Cuando la respiración nos devuelve a la vida
En nuestra cabeza suena constantemente ese “pensar sin parar”. Lo conoces bien, ¿verdad? Esa voz interna que repite listas de tareas, recuerdos del pasado, preocupaciones del futuro, juicios sobre nosotros mismos y los demás … Es como un ruido de fondo constante, tan presente que muchas veces ni lo notamos. Pero ahí está, llenando nuestra mente de ruido.
Y desde ahí, desde ese barullo mental, ¿cómo podemos escuchar lo que la vida nos está diciendo? ¿Cómo podemos sentir la llamada de lo que realmente importa si estamos atrapados en la vorágine del pensamiento?
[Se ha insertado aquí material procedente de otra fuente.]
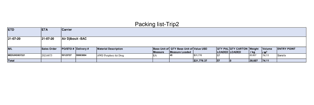Select the ETD header cell
This screenshot has width=314, height=105.
pyautogui.click(x=24, y=32)
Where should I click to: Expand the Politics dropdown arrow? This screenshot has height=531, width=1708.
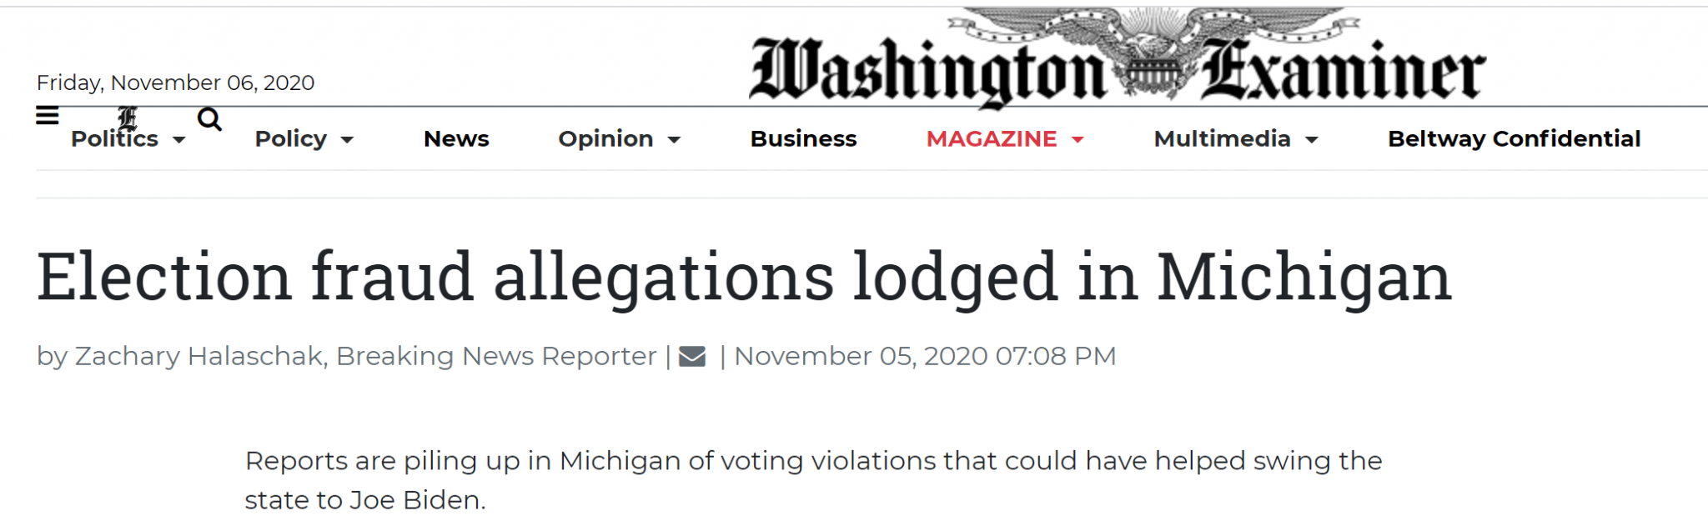(x=179, y=140)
Aquí es donde entra algo sencillo y profundo a la vez: la respiración consciente.
Cuando nos detenemos, cuando dejamos que nuestra atención descienda suavemente hacia el fluir de la respiración, algo cambia. No es magia, es presencia. Al inhalar y exhalar de forma consciente, poco a poco vamos entrando en un silencio profundo. No un silencio vacío, sino un silencio auténtico que nos «limpia» por dentro.
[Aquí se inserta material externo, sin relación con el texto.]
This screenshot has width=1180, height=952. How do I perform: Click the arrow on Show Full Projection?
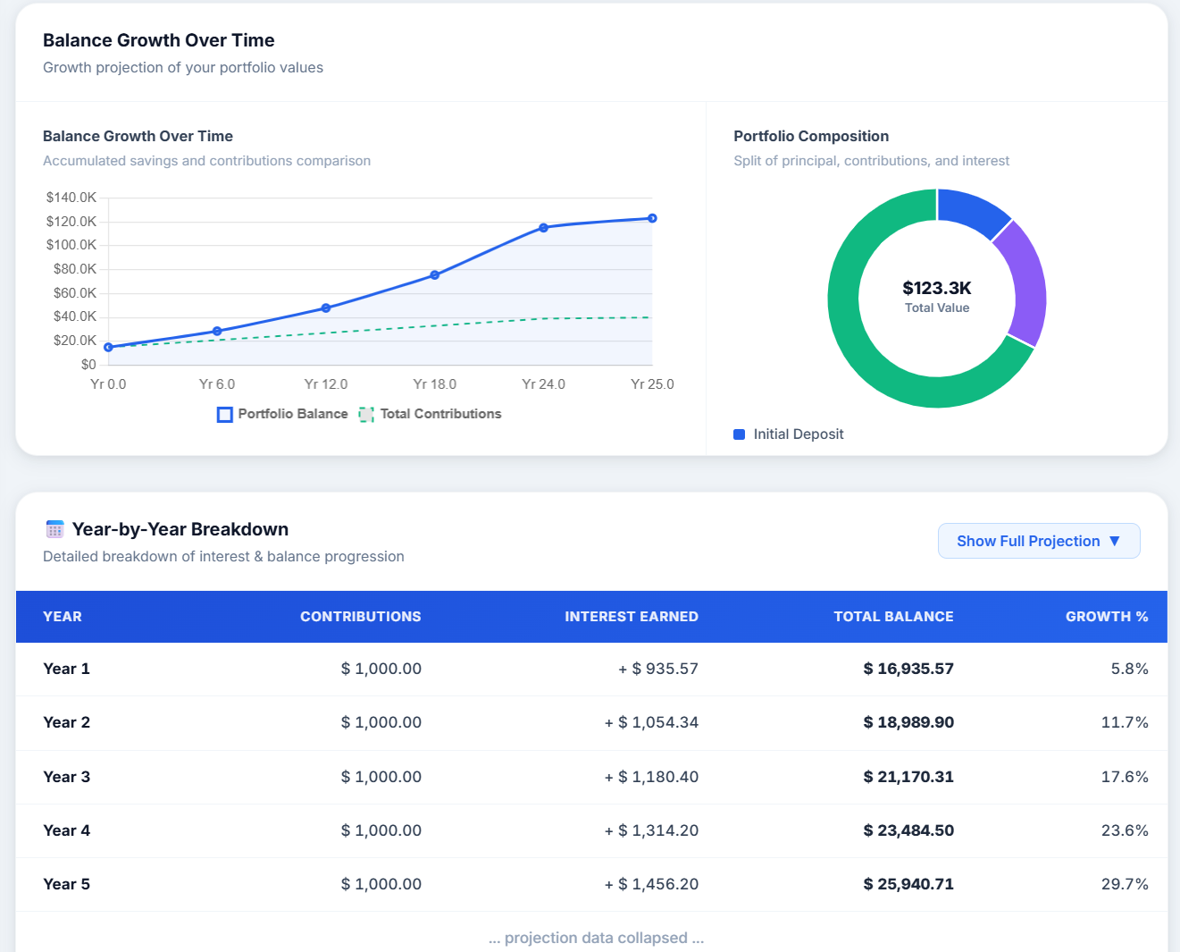1114,541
Este silencio tiene algo casi paradójico: por un lado es ligero, porque nos vacía de cargas, de miedos, de sufrimientos; y al mismo tiempo es colosal, porque allí brotan una comprensión inmensa y una compasión profunda hacia nosotros mismos y hacia el mundo.
Decidir estar con la inhalación y la exhalación es mucho más que controlar la respiración: es elegir ser en lugar de pensar. Es elegir habitar este instante, sin necesidad de explicarlo ni entenderlo todo, solo respirarlo, solo vivirlo.
En ese silencio noble encontramos una fuerza silenciosa, una energía que no necesita gritar ni imponerse porque nace de la simpleza, del contacto puro con la vida. Desde ahí, podemos mirar alrededor y maravillarnos por el simple hecho de estar vivos.
Cuando respiramos conscientemente nos regalamos un instante para agradecer. Agradecer el aire en los pulmones, el latido del corazón, el sol que entra por la ventana, el sonido de los pájaros, el abrazo de alguien querido … Agradecer este momento contigo misma.
La vida siempre nos está llamando. Solo necesitamos hacer un poco de espacio para poder escucharla.
Te invito a respirar; solo siéntate, cierra los ojos, respira y siente el vaivén de la respiración en tu cuerpo. Imagina una ola del mar que se acerca con la inhalación hacia ti, subiendo desde tu abdomen hasta tus clavículas, inundándote de ligereza. Imagina esa misma ola que en la exhalación se aleja mar adentro, descendiendo desde tus clavículas hasta tu abdomen, llevándose todo lo que ya cumplió su función. No hay nada más que hacer, solo habitar tu respiración.